** Task prompt **
Copy the passage of the extract below that begins with the words "Item 1.01 Entry" and ends with "of the Agreement.", substituting "six (6) months" for "three (3) months".

** Extract **
Content starts
Emerging growth company ☒
If an emerging growth company, indicate by check mark if the registrant
has elected not to use the extended transition period for complying with any new or revised financial accounting standards provided pursuant
to Section 13(a) of the Exchange Act.
Item 1.01 Entry into a Material Definitive Agreement.
On June 30, 2026, Advanced Biomed Inc. (the
“Company”) entered into a Share Purchase Agreement (the “Agreement”) with an unrelated third party, pursuant
to which the Company agreed to sell 100% of the issued and outstanding shares of Advanced Biomed Inc. (Taiwan), a company organized
under the laws of Taiwan (the Republic of China) and a wholly-owned subsidiary of the Company (the “Taiwan Subsidiary”),
for an aggregate purchase price of US$490,000, subject to the terms and conditions set forth in the Agreement. The transaction is expected to close within
three (3) months from the date of the Agreement.
The Taiwan Subsidiary conducts the Company’s
biomedical research and development operations, including the A+PerfusC integrated perfusion 3D cell culture platform. Following completion
of the transaction, the Company will continue to operate its remaining businesses, including the AI-focused operations conducted through
Acellent Technologies (Hong Kong) Co. Limited.
Content ends
** Available data **
Content starts
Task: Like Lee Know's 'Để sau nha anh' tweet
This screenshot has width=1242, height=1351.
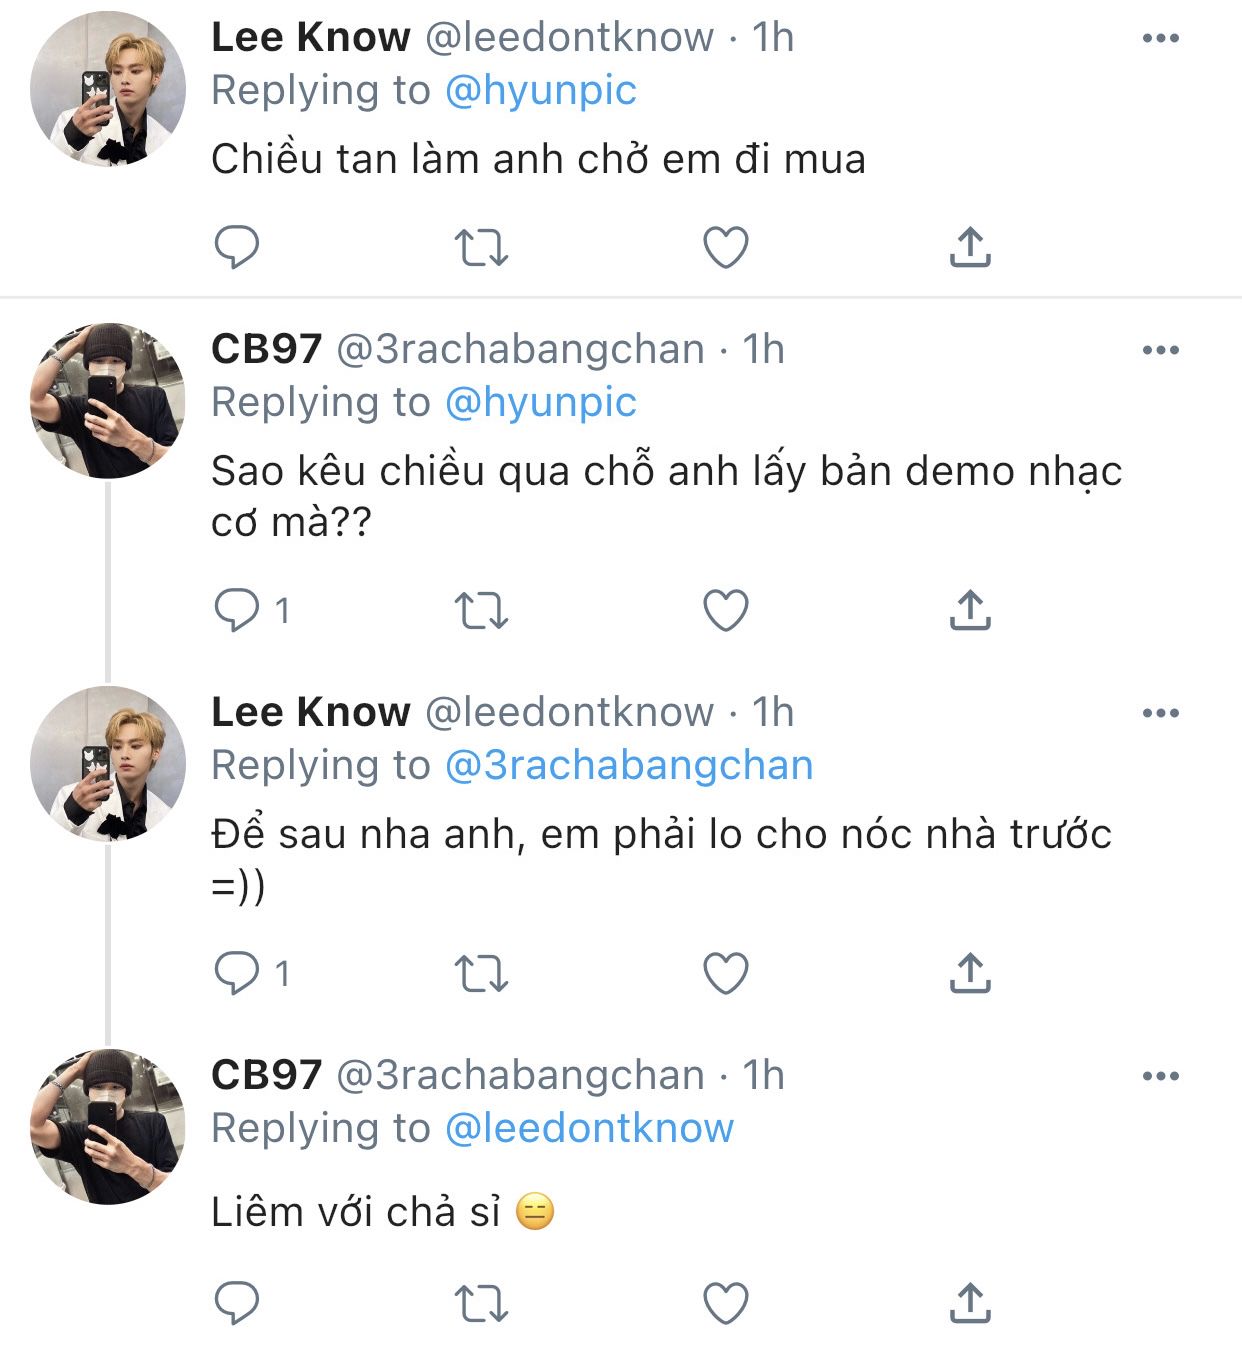Action: pyautogui.click(x=726, y=973)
Content ends
** Exercise result **
Item 1.01 Entry into a Material Definitive Agreement.
On June 30, 2026, Advanced Biomed Inc. (the
“Company”) entered into a Share Purchase Agreement (the “Agreement”) with an unrelated third party, pursuant
to which the Company agreed to sell 100% of the issued and outstanding shares of Advanced Biomed Inc. (Taiwan), a company organized
under the laws of Taiwan (the Republic of China) and a wholly-owned subsidiary of the Company (the “Taiwan Subsidiary”),
for an aggregate purchase price of US$490,000, subject to the terms and conditions set forth in the Agreement. The transaction is expected to close within
six (6) months from the date of the Agreement.